Von A wie Arbeitsvertrag bis Z wie Zoneneinteilung

Wer auf dem Gebiet des Sportrechts tätig werden möchte, sollte also breite juristische Kenntnisse mitbringen. Ein einheitliches Gesetzbuch, in dem vom Arbeitsvertrag für den chilenischen Fußballprofi beim deutschen Club bis hin zur Zoneneinteilung auf dem Spielfeld alles kodifiziert ist, gibt es eben nicht. Wer sportrechtliche Fragen bearbeitet, kommt mit vielen Rechtsgebieten in Berührung: Will ein Verein sein profitables Ticketgeschäft durch eine eigene GmbH weiterführen lassen, ist Gesellschaftsrecht gefragt. Hat ein Radfahrer bei einem internationalen Rennen gedopt, können strafrechtliche Konsequenzen zu prüfen sein. Und soll eine Sponsoring-Vereinbarung über das Logo der Liga ausgehandelt werden, sind neben markenrechtlichen Kenntnissen auch Erfahrungen im Vertragsrecht hilfreich. Sportjuristen müssen auch den Überblick über zahlreiche andere Rechtsquellen behalten, etwa über Satzungen und Verbandsregularien. Dass sich kaum ein sportrechtliches Mandat mit einem einzelnen Gesetzbuch bearbeiten lässt, hat auch Dr. Dirk-Reiner Martens erlebt: "In meiner früheren Kanzlei, einer großen Wirtschaftssozietät, arbeiteten 270 Anwälte. Ich glaube nicht, dass nur einer von ihnen auf so vielen Rechtsgebieten gleichzeitig beratend tätig war wie ich – das 'Sportrecht' ist eben eine Querschnittsmaterie, die Expertise in nahezu allen rechtlichen Bereichen erfordert." Dabei ist der Münchener Anwalt in einer kleinen, eigentlich eher speziellen Nische daheim: Als Basketballspieler in der Bundesliga und der Jugendnationalmannschaft knüpfte er bereits während seiner Sportlerkarriere Kontakte, die ihm nach dem Ende des Jurastudiums zahlreiche Mandate einbrachten. Heute ist er beispielsweise leitend mit den Rechtsangelegenheiten des weltweiten Basketballverbands FIBA betraut.

*Deine Aufgabe*.
Beantworte die folgenden Fragen mithilfe des Ausgangstexts:
1. Welches Rechtsgebiet ist gefragt, wenn ein Verein sein Ticketgeschäft durch eine eigene GmbH weiterführen lassen will?
2. Wie viele Anwälte arbeiteten in der früheren Kanzlei von Dr. Dirk-Reiner Martens?
3. Mit den Rechtsangelegenheiten welches Verbands ist Martens heute leitend betraut?

*Auszug aus Daten*.

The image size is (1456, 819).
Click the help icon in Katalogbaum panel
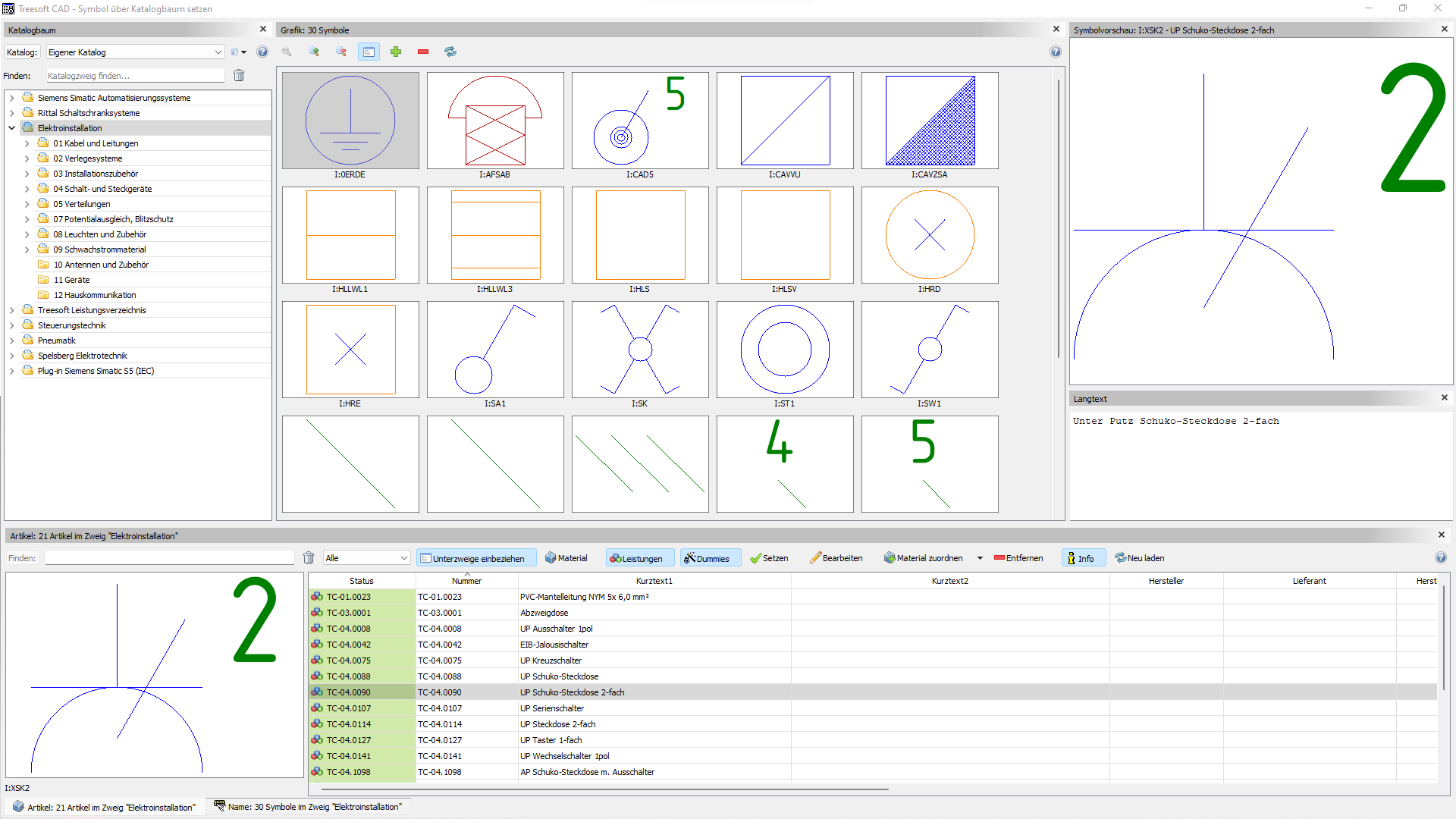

*Antwort*.
1. Gesellschaftsrecht
2. 270
3. Mit denen des weltweiten Basketballverbands FIBA